Click ‘Run’ and the following output should be generated in the console:
mySurvival = with( survivalhip1 , Surv( FU , Censor ))
mylogrank=with( survivalhip1 , survdiff(mySurvival~ Group ))
mylogrank
Call:
survdiff(formula = mySurvival ~ Group)
N Observed Expected (O-E)^2/E (O-E)^2/V
Group=Hip 1 10 6 4.91 0.242 0.634
Group=Hip 2 10 2 3.09 0.385 0.634
Chisq= 0.6 on 1 degrees of freedom, p= 0.426
mycoxph=with( survivalhip1 , coxph(mySurvival~ Group ))
mycoxph
Call:
coxph(formula = mySurvival ~ Group)
coef exp(coef) se(coef) z p
GroupHip 2 -0.642 0.526 0.820 -0.78 0.43
Likelihood ratio test=0.67 on 1 df, p=0.412
n= 20, number of events= 8
myparametric=with( survivalhip1 , survreg(mySurvival~ Group , dist = “weibull” ))
myparametric
Call:
survreg(formula = mySurvival ~ Group, dist = “weibull”)
Coefficients:
(Intercept) GroupHip 2
2.36525220 0.08988363
Scale= 0.1416005
Loglik(model)= -20.5 Loglik(intercept only)= -20.8
Chisq= 0.66 on 1 degrees of freedom, p= 0.42
n= 20
Similarly, perform the exponential parametric test which should show the following output (parts omitted for brevity):
myparametric=with( survivalhip1 , survreg(mySurvival~ Group , dist = “exponential” ))
myparametric
Call:
survreg(formula = mySurvival ~ Group, dist = “exponential”)
Coefficients:
(Intercept) GroupHip 2
2.712485 0.992514
Scale fixed at 1
Loglik(model)= -31.7 Loglik(intercept only)= -32.5
Chisq= 1.69 on 1 degrees of freedom, p= 0.19
n= 20
There is no statistical significant difference using the log rank test (p=0.426), cox proportional hazards model (p=0.412) and parametric regression analysis using the exponential (p=0.19) and Weibull (p=0.42) distributions between the survival curves of both hips. Therefore, the null hypothesis can’t be rejected and it should be concluded that there is no difference in the outcome of both hips.
Using the console:
Create the survival object again (already done in Q13) and perform the tests:
library(survival)
mysurvival<-Surv(survivalhip1$FU,survivalhip1$Censor)
mysurvival
[1] 5.1+ 6.4 7.8 8.2 9.3 10.4+ 10.5 10.7+ 10.9 11.1+ 4.6+ 5.2+ 6.9+ 7.6+ 8.1+ 8.4+ 8.9+ 9.7 10.6 11.3+
mylogrank<-survdiff(mysurvival~survivalhip1$Group)
mylogrank
Call:
survdiff(formula = mysurvival ~ survivalhip1$Group)

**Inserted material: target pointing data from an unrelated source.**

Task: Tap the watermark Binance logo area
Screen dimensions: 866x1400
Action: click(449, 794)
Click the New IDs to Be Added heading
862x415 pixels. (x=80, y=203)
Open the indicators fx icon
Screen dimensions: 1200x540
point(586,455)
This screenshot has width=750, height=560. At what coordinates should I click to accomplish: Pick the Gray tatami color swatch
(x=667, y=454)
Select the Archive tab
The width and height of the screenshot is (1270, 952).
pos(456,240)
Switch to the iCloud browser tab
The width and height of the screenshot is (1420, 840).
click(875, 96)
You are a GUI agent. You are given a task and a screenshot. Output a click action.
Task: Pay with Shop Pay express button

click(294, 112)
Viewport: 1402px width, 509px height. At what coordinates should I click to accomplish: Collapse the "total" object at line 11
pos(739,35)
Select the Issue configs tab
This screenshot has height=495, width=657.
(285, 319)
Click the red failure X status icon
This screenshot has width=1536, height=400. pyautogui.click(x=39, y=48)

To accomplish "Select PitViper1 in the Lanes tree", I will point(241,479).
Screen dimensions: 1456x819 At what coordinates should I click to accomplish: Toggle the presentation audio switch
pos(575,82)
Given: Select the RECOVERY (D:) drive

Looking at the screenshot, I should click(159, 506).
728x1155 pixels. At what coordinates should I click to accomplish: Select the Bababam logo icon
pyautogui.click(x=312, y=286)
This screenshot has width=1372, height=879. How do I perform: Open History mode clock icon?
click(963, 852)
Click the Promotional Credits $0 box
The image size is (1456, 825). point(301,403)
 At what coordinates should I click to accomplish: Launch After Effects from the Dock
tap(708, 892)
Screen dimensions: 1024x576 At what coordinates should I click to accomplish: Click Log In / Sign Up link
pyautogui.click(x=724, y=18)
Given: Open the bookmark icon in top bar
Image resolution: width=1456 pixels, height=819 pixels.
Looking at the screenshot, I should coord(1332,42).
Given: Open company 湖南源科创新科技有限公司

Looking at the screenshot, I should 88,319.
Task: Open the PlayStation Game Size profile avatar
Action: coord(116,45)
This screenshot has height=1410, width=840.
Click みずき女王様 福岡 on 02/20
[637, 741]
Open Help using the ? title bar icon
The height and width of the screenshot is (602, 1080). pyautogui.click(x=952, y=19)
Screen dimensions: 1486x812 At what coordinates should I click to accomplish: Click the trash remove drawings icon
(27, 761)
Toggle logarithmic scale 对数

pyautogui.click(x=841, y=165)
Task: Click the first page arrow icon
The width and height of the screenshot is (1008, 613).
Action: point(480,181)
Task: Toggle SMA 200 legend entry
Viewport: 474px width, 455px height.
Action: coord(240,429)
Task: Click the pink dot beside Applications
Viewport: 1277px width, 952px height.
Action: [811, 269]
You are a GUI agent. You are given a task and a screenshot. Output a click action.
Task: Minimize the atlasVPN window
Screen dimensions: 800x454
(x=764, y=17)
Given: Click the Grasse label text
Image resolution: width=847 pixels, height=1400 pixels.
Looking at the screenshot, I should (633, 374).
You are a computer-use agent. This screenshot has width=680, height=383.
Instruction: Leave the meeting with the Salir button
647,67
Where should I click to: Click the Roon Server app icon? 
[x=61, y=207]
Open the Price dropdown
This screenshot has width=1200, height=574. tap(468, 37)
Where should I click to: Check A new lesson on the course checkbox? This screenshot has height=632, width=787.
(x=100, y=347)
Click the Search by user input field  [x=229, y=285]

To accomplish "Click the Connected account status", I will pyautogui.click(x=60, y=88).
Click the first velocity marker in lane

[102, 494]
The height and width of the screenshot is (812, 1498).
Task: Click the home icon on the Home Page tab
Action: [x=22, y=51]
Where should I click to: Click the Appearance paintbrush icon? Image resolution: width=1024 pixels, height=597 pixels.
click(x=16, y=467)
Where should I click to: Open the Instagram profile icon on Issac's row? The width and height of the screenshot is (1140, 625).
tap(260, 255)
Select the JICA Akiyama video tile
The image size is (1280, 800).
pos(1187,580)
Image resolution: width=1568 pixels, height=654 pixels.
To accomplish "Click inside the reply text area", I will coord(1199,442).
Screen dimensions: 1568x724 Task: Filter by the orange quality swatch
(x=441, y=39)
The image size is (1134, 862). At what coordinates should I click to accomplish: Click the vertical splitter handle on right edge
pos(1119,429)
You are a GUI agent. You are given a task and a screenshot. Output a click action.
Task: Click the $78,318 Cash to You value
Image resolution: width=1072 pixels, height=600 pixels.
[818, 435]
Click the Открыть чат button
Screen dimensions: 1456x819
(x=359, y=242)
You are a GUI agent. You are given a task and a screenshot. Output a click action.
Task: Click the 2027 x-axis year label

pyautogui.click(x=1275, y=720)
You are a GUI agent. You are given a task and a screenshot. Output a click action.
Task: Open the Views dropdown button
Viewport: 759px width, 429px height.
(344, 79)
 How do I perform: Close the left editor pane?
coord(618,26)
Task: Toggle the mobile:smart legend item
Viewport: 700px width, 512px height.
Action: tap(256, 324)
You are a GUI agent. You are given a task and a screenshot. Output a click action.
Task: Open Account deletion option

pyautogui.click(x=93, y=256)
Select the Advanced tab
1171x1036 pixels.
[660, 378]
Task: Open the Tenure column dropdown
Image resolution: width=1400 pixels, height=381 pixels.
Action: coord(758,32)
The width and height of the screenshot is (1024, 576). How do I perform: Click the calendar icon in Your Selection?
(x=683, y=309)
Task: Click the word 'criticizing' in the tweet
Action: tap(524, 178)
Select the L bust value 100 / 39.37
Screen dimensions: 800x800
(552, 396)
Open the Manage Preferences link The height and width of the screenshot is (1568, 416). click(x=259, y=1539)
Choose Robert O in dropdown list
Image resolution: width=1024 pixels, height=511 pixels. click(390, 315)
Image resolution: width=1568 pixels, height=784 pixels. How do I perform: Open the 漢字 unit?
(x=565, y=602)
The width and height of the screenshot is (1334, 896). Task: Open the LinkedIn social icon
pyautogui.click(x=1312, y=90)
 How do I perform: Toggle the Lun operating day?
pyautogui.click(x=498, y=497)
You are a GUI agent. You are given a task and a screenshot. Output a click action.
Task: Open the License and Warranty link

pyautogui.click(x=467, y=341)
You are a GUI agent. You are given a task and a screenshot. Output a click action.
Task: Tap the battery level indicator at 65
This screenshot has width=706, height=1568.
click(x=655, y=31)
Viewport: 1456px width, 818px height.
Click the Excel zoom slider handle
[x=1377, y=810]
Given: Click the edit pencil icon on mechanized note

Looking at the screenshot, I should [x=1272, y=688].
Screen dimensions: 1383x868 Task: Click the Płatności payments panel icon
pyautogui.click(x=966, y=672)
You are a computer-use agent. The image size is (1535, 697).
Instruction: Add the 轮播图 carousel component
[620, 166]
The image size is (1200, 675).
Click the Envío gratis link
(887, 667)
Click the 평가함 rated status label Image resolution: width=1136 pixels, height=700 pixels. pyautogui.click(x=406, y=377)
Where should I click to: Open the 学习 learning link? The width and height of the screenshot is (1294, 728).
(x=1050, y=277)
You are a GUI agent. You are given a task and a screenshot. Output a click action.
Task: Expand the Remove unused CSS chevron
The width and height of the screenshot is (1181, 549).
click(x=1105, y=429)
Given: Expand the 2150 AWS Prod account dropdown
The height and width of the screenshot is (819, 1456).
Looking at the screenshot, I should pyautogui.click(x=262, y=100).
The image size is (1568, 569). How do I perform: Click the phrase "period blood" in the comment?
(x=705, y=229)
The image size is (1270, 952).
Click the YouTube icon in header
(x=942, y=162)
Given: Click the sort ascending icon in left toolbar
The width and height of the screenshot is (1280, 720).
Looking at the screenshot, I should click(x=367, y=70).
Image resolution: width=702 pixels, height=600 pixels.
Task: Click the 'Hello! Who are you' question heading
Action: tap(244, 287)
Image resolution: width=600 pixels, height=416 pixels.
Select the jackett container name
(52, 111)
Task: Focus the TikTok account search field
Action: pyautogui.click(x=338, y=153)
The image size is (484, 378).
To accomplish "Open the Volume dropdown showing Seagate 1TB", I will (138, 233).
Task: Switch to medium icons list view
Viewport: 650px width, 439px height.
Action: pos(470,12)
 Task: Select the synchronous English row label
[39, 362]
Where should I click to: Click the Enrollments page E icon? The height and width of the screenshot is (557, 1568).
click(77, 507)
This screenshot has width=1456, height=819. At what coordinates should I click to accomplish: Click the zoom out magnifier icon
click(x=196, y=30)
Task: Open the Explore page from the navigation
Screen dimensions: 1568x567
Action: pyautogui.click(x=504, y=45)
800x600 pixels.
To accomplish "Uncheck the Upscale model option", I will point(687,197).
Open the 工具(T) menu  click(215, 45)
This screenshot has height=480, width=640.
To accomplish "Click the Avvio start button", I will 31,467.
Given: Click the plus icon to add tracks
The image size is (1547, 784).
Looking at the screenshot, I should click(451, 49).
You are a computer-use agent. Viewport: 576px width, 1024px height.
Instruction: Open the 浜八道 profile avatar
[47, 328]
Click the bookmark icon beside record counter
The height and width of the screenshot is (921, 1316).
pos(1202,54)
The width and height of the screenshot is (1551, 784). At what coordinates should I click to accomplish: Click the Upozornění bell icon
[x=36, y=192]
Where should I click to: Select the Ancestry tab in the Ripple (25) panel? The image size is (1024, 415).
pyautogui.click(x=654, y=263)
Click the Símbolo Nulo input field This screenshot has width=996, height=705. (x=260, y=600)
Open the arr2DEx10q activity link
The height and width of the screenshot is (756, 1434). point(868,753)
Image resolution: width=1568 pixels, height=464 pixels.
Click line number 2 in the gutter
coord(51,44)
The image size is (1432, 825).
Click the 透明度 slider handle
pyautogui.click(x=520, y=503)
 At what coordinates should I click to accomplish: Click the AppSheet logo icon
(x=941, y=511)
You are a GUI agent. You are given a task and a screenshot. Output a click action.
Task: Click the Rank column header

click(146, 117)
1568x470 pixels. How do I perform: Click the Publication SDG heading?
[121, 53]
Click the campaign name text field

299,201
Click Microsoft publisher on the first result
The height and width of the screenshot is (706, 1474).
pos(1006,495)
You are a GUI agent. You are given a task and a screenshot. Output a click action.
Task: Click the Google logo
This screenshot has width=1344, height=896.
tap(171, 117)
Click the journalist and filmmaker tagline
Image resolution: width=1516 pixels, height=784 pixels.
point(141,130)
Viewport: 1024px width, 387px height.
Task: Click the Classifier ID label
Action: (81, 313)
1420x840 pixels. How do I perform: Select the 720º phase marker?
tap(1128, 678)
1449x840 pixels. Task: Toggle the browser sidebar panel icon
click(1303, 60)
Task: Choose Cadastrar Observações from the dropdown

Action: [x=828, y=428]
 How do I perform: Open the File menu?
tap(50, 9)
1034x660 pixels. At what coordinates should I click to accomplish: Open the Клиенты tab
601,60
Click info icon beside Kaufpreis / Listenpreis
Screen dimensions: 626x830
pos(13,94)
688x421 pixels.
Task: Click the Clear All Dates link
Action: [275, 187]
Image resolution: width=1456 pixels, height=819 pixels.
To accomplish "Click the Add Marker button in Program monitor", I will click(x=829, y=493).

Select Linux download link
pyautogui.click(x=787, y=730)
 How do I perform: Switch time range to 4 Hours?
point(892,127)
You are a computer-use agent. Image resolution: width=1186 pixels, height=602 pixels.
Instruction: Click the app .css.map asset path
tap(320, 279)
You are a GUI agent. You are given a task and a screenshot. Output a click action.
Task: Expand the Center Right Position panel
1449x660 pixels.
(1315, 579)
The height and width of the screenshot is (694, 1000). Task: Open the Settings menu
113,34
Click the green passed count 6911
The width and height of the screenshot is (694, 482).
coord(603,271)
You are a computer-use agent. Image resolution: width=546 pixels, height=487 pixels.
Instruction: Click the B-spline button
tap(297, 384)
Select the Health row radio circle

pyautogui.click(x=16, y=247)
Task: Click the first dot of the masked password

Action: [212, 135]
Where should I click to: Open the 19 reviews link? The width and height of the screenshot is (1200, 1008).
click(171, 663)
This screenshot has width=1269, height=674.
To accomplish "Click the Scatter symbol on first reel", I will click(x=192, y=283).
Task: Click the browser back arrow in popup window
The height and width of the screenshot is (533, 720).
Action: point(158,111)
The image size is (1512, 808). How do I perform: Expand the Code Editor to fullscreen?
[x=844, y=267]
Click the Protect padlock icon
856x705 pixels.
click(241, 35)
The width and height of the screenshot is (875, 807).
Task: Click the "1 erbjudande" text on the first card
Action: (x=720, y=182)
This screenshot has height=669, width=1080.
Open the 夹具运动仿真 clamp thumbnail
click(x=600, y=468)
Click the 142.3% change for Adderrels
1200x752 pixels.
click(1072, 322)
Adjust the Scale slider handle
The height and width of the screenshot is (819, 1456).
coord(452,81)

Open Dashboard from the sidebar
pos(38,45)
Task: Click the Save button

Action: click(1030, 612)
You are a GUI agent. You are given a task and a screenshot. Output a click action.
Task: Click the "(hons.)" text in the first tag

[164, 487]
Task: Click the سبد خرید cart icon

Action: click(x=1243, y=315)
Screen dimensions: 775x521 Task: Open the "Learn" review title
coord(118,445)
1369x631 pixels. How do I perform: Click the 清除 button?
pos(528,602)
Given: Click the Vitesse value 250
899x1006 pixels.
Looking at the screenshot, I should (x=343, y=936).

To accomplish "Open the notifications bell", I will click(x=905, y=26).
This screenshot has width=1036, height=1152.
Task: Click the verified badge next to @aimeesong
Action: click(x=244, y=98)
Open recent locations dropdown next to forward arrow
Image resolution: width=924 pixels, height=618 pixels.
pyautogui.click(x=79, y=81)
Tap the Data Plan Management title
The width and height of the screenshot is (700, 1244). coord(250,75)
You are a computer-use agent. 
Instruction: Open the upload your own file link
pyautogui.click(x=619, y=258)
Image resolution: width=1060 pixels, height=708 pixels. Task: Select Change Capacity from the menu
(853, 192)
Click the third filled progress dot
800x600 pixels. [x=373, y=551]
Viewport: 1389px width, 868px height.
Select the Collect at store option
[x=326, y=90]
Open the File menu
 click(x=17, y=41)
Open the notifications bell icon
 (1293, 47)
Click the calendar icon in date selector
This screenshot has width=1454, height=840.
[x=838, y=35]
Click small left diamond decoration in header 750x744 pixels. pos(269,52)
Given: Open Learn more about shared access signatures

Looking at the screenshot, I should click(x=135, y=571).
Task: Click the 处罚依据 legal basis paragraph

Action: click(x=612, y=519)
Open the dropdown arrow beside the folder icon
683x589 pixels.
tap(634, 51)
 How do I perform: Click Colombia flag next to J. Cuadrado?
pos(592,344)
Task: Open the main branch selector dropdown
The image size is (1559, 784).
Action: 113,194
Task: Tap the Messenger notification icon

N Observed Expected (O-E)^2/E (O-E)^2/V
survivalhip1$Group=Hip 1 10 6 4.91 0.242 0.634
survivalhip1$Group=Hip 2 10 2 3.09 0.385 0.634
Chisq= 0.6 on 1 degrees of freedom, p= 0.426
mycox<-coxph(mysurvival~survivalhip1$Group)
mycox
Call:
coxph(formula = mysurvival ~ survivalhip1$Group)
coef exp(coef) se(coef) z p
survivalhip1$GroupHip 2 -0.642 0.526 0.820 -0.78 0.43
Likelihood ratio test=0.67 on 1 df, p=0.412
n= 20, number of events= 8
myexponential<-survreg(mysurvival~survivalhip1$Group,dist=”exponential”)
myexponential
Call:
survreg(formula = mysurvival ~ survivalhip1$Group, dist = “exponential”)
Coefficients:
(Intercept) survivalhip1$GroupHip 2
2.712485 0.992514
Scale fixed at 1
Loglik(model)= -31.7 Loglik(intercept only)= -32.5
Chisq= 1.69 on 1 degrees of freedom, p= 0.19
n= 20
myweibull<-survreg(mysurvival~survivalhip1$Group,dist=”weibull”)
myweibull
Call:
survreg(formula = mysurvival ~ survivalhip1$Group, dist = “weibull”)
Coefficients:
(Intercept) survivalhip1$GroupHip 2
2.36525220 0.08988363
Scale= 0.1416005
Loglik(model)= -20.5 Loglik(intercept only)= -20.8
Chisq= 0.66 on 1 degrees of freedom, p= 0.42
n= 20
There is no statistical significant difference using the log rank test (p=0.426), cox proportional hazards model (p=0.412) and parametric regression analysis using the exponential (p=0.19) and Weibull (p=0.42) distributions between the survival curves of both hips. Therefore, the null hypothesis can’t be rejected and it should be concluded that there is no difference in the outcome of both hips.